What caught my eye in the article was the writer's comment 'The more Vinay Kumar bowls short with absent venom, the harder it seems to fathom how Praveen Kumar continues to get ignored". Well it was one such venom-less delivery that produced a top edge Kohli dropped. Every bowler has a bad day. So did Vinay Kumar in this match. This writer whom I love to call 'the quick comment man', seems to forget that Vinay and Bravo are the only ones who have picked up a wicket in every match in IPL6, thereby contributing in every match.

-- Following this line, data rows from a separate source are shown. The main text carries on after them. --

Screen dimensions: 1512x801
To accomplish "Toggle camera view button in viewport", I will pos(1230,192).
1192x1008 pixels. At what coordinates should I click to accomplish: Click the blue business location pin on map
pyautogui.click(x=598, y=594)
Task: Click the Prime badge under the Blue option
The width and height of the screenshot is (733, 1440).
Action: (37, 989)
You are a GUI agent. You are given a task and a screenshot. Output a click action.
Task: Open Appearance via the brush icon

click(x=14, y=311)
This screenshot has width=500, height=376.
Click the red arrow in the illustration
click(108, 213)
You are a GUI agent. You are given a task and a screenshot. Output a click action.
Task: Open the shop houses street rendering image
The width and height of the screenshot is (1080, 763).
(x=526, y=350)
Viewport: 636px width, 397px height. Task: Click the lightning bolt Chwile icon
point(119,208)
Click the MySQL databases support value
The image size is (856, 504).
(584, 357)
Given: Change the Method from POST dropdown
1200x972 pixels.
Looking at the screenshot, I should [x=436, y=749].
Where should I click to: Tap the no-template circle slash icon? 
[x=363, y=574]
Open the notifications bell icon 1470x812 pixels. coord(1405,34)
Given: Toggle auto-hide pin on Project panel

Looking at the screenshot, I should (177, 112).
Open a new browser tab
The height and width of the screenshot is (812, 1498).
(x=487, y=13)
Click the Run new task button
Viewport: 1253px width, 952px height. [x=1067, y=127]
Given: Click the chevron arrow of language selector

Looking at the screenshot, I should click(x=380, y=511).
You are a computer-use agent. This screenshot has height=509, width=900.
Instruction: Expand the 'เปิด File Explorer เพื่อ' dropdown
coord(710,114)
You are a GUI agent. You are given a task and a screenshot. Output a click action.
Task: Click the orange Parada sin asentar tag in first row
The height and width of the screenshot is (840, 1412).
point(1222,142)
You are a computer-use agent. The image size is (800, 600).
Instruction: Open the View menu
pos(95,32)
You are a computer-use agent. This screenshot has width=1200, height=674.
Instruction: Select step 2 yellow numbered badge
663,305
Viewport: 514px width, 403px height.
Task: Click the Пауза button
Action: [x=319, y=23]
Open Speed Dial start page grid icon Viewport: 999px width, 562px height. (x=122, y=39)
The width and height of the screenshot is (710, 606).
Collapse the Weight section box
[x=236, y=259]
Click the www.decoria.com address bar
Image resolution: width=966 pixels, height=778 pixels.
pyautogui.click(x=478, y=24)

This writer is always a bit harsh on Vinay. Whatever limited ability he has he is able to contribute to the team. He isn't great but works hard & delivers for his team. Is PK a hard worker? Is Irfan a hard worker? They are not. They have a skill (swing) which occasionally works wonders for them and unfortunately we remember only those 'wonder'ful moments. Whereas the foot soldiers who contribute in every match get ridiculed.

Posted by soumyas on (May 8, 2013, 7:07 GMT)

@amit1807kuwait, u r wrong abt Vinay kumar, in this match miller was hitting everyone, and in Vinay's bowling they dropped an easy catch. through out this IPL whenever batsmen tried to hit Vinay, he got their wicket. he is topping wicket list and he gets crucial breaks, he is one of Most valuable players for RCB too.

Posted by soumyas on (May 8, 2013, 7:03 GMT)

Teams who play RP SING, NEHRA, I PATAHN, DINDA never going to win IPL...

Posted by   on (May 8, 2013, 5:10 GMT)

after all one thing for sure and it clearly shown. in this type of attitude how will virat kholi lead the india. indian cricket team is not just 11 players, it's represent 6 billion people. in this type of attitude and immaturity he will never closer to MSD's calm and collectiveness. first of all he must be thrown his ego out of the window and learn to respect others.

Posted by   on (May 8, 2013, 0:52 GMT)

Miller de world boss...best in de world rite nw

Posted by amit1807kuwait on (May 7, 2013, 19:37 GMT)

Six Indian "quick" bowlers on show during this IPL - Nehra, Agarkar, Munaf, RP Singh, Dinda, and Vinay Kumar - have shown repeatedly how completely out of depth they are when it comes to showing they have some grey matter. And to think that all of them have played for India at some stage of their careers shows how shallow our cricketing reserves can be! I'd love to add Irfan and Sreesanth to this list, but in their cases at least skill was never in doubt!